[DATASET CONTENT]
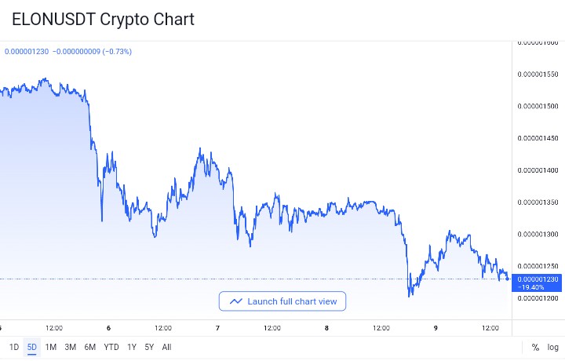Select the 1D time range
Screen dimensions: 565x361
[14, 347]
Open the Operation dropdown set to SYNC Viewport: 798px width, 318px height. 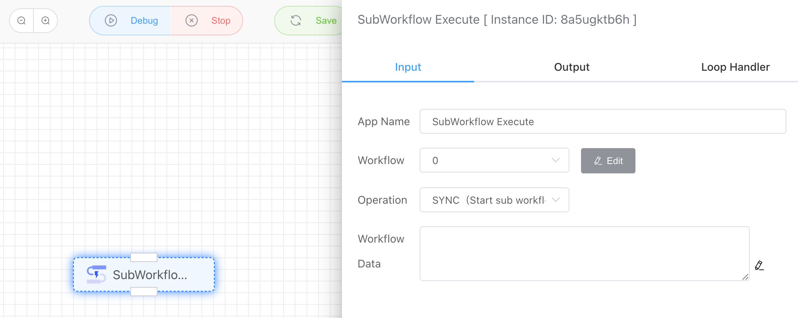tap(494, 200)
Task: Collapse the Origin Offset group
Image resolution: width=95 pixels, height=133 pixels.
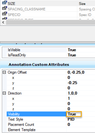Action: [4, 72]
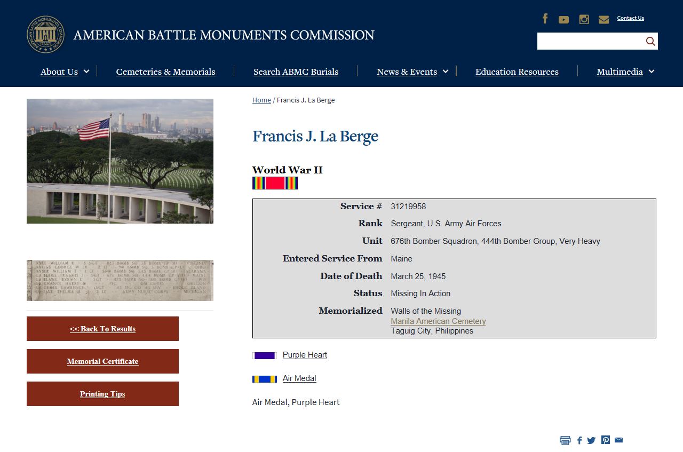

[WORK TO BE COMPLETED] Copy verbatim the span that begins at the line containing "Task: Collapse the Origin Offset group" and ends at the last line of the material, inclusive of both; exclude pictures.

[TASK RESPONSE]
Task: Collapse the Origin Offset group
Image resolution: width=95 pixels, height=133 pixels.
Action: [4, 72]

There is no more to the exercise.